Paolo GENTILONI Giancarlo GIORGETTI (Minister for Economic Affairs and Finance, Italy)
Si scrive Patto di stabilità, si legge campagna elettorale. La gran disfida è già iniziata. Le elezioni europee di giugno prossimo incombono. E mentre i partiti iniziano ad affastellare le liste e qualche candidato già comincia a fare incetta di spazi pubblicitari, ai più alti livelli istituzionali la sfida si gioca sui temi caldi, anzi caldissimi. Il Patto di stabilità, per esempio. Il braccio di ferro è già iniziato. Il ministro dell’Economia Giancarlo Giorgetti, solitamente sobrio e misuratissimo quando c’è da parlare d’Ue, ha sparato a palle incatenate contro Bruxelles. E lo ha fatto parlando a un convegno dedicato al ruolo degli enti locali in chiave europea: “Io vedo in questo momento una pericolosissima involuzione burocratica a livello europeo, una specie di bolla incapace di dare risposte ai problemi nuovi posti dalle sfide globali”. Una frase basta a svelare che il re, o meglio, la Commissione e il sistema istituzionale comunitario, non solo è nudo ma imbelle, impotente e in balia degli eventi.

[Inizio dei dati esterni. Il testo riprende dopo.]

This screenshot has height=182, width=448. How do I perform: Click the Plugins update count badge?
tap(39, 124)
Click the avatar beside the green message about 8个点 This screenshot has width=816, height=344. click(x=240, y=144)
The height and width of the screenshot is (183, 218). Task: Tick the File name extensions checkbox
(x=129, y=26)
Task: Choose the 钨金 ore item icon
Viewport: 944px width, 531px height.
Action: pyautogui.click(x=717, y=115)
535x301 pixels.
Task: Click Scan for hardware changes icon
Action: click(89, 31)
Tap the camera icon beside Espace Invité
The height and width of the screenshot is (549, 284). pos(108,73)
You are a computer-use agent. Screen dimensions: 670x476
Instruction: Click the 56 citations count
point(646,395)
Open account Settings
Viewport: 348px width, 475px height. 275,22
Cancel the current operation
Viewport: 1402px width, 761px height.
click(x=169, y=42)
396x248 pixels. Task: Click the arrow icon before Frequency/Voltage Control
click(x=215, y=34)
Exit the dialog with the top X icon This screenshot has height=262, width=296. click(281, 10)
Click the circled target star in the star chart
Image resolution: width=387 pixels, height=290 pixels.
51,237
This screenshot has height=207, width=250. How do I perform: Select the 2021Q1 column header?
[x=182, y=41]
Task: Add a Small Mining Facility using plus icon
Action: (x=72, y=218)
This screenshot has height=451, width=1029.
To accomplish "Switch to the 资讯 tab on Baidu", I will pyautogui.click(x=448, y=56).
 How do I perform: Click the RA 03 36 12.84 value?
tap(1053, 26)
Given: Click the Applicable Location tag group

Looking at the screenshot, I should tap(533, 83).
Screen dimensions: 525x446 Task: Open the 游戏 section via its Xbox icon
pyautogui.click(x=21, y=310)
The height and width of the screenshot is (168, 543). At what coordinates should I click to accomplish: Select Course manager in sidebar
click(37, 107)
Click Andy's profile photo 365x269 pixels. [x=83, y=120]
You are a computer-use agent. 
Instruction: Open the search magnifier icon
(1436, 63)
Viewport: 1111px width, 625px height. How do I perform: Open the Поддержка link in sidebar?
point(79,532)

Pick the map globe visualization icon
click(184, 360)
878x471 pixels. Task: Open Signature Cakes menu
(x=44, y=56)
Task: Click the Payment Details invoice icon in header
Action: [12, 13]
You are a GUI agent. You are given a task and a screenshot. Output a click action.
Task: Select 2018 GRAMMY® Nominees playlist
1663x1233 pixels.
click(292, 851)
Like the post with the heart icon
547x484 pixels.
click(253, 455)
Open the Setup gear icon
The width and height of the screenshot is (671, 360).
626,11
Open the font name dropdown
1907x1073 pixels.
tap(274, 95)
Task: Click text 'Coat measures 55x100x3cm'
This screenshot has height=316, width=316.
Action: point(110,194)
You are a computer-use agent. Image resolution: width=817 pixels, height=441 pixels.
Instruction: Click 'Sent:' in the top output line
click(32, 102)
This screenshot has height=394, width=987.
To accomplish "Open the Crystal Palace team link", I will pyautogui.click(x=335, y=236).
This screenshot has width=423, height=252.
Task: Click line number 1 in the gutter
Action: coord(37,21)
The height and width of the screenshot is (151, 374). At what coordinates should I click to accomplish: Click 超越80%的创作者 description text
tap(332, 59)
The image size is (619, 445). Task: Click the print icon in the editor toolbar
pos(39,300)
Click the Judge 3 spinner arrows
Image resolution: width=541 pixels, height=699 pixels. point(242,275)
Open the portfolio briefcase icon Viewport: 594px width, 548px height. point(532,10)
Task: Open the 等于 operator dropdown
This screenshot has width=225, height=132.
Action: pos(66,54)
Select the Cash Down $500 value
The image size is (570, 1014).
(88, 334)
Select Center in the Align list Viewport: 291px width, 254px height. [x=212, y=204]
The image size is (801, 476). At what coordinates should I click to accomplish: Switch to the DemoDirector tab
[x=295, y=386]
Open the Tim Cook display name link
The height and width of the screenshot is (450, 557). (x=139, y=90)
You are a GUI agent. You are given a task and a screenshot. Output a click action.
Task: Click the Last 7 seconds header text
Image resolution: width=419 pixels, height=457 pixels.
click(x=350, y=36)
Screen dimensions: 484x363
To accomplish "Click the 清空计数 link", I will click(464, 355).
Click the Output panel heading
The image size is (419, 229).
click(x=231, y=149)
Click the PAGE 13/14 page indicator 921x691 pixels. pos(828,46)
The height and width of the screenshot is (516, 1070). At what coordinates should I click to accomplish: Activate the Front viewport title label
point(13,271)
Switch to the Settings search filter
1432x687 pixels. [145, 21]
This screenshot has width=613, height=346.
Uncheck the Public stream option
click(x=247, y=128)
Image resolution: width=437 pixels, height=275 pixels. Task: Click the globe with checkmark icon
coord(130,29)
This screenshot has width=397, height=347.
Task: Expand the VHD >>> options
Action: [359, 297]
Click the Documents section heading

Ma Giancarlo Giorgetti, che non è certo un temerario garibaldino ma, al contrario, un politico navigato e aduso a misurare i suoi interventi, motiva la sua profonda critica all’attuale stato di cose in casa Ue. E lo fa partendo da uno dei temi più delicati del dibattito pubblico, cioè quello delle infrastrutture italiane: “Sicuramente è un problema finanziario – ha spiegato il titolare del Mef – ma non possiamo dimenticare il problema dei vincoli di bilancio anche in termini di infrastrutture, perché se le regole che ci siamo messi a livello europeo penalizzano gli investimenti, li considerano come una spesa da limitare, da censurare diventa molto difficile non solo realizzare le opere, ma competere a livello globale nella transizione energetica e quant’altro”. Scacco matto ai rigoristi. Che, a furia di demonizzare debito e spese, hanno finito per congelare lo sviluppo e la visione a lungo termine del futuro dell’Europa. Tra le righe, un messaggio neanche troppo velato a Berlino e ai suoi soci “frugali” che tirano i cordoni della borsa in vista del nuovo Patto di stabilità. La Germania, che ispira falchi e Savonarola del debito, non ne vuol sapere di allentare la morsa. E nemmeno di concedere che, fuori dai termini del Patto, ci siano i fondi spesi per spese militari (leggi Ucraina) e per le infrastrutture (cioè il Pnrr). Insomma, lascia intendere Giorgetti, se l’Europa continua a mostrarsi così arcigna, non c’è da attendersi grandi cose per il futuro. Non solo dell’Italia, ma di tutto il Vecchio Continente.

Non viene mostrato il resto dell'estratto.